As people filed into the theatre, a series of dancers could be seen casually walking across the stage to look up at a light bulb dangling from a cord just out of reach. The bulb is unlit. One by one and in groups, dancers attempted to reach the light bulb as people continue to file into the theatre. A bespectacled dancer came out to address the audience on a couple of different occasions. With carefully studied and elegantly executed shyness, the bespectacled dancer asked as politely as possible that everyone turn off their cell phones and asks that we not use flash photography. What starts out as a visual “how many dancers does it take to turn on a light bulb?” joke becomes the opening visual of the show, takes place as one dancer finally hit the visual punch line: she brings out a ladder.

From here, things get kind of narrative. In the printed program, Figg Franzoi speaks of a simple story featuring an character archetype based on the character of Sharkey from Anderson’s 1984 album Mister Heartbreak.
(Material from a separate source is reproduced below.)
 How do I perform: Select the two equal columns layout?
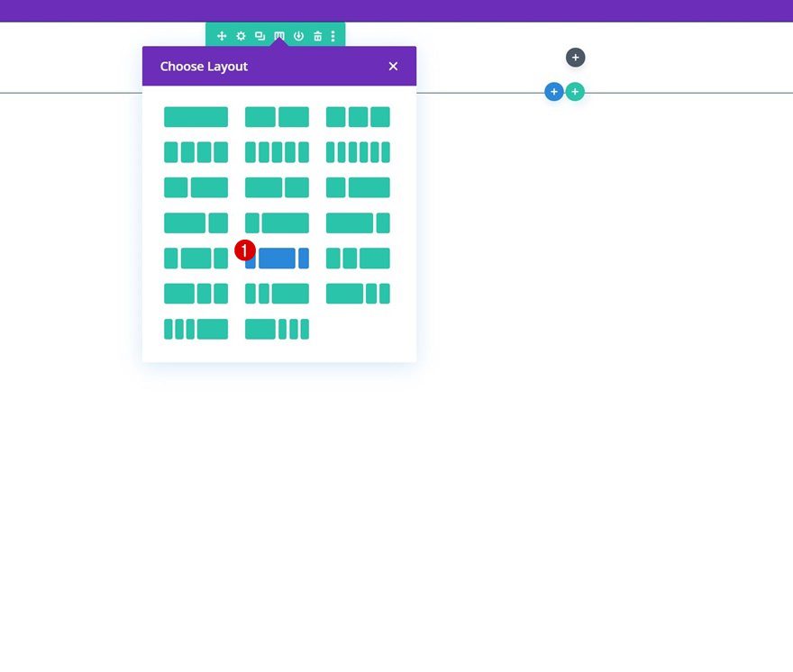pos(277,116)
An army of people reaching for a light bulb hanging underneath a single ladder and the beautifully dream-like voice of Anderson get the program going quite pleasantly. Some of the other more memorable moments include a particularly hypnotic bit of choreography to Anderson’s song From The Air. A lead dancer in a captain’s hat moves around amongst a number of passengers. The choreography for Sweaters had to be the single best bit in the entire show. A number of dancers come out wearing what appear to be very thin, form-fitting knit sweaters. One by one, they move around taking one sweater off after the next—all of them brightly colored. One sweater is taken off to reveal another, then another in a visual trick not unlike a magician’s chain of silk scarves out of a top hat. The song ends and the stage is littered with brightly colored sweaters . . .
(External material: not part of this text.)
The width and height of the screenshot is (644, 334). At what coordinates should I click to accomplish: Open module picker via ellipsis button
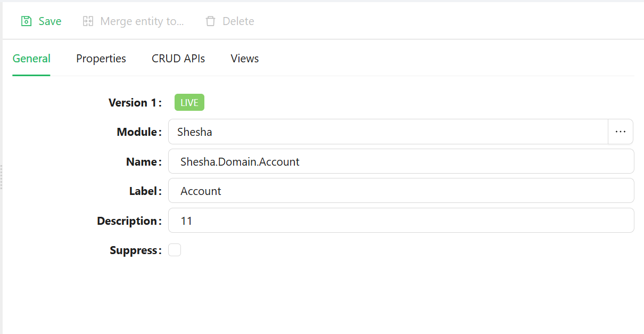621,132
The movements and visuals all weave together to tell a story, but it’s not at all forced. The story being told here is more abstract than it is descriptive. The recurring business motif is interesting . . .and its oddly natural seeing people dance around in a ballet with white shirts and ties. The whole thing is very dreamlike, with the everything ending on a much more unified image of everyone reach for the bulb under the ladder. The really interesting bit with that last piece was the fact that it was choreographed to Anderson’s song Sharkey’s Night. It’s a track featuring the worn, world-weary voice of William S. Burroughs speaking the words of Anderson. It’s oddly appealing and discordant seeing people move around gracefully to muic that feature Burroughs’ voice. Burroughs says, “Paging Mr. Sharkey.” They’re gathered around the ladder. “White courtesy telephone please,” says Burroughs. The lights fade out. Wow.

In just a few hours, I will be seeing the final performance of the festival—a matinee of Conor Sullivan’s Life Story Project. I have almost no idea of what to expect. If Figg-Franzoi’s piece is any indication, it could be really interesting.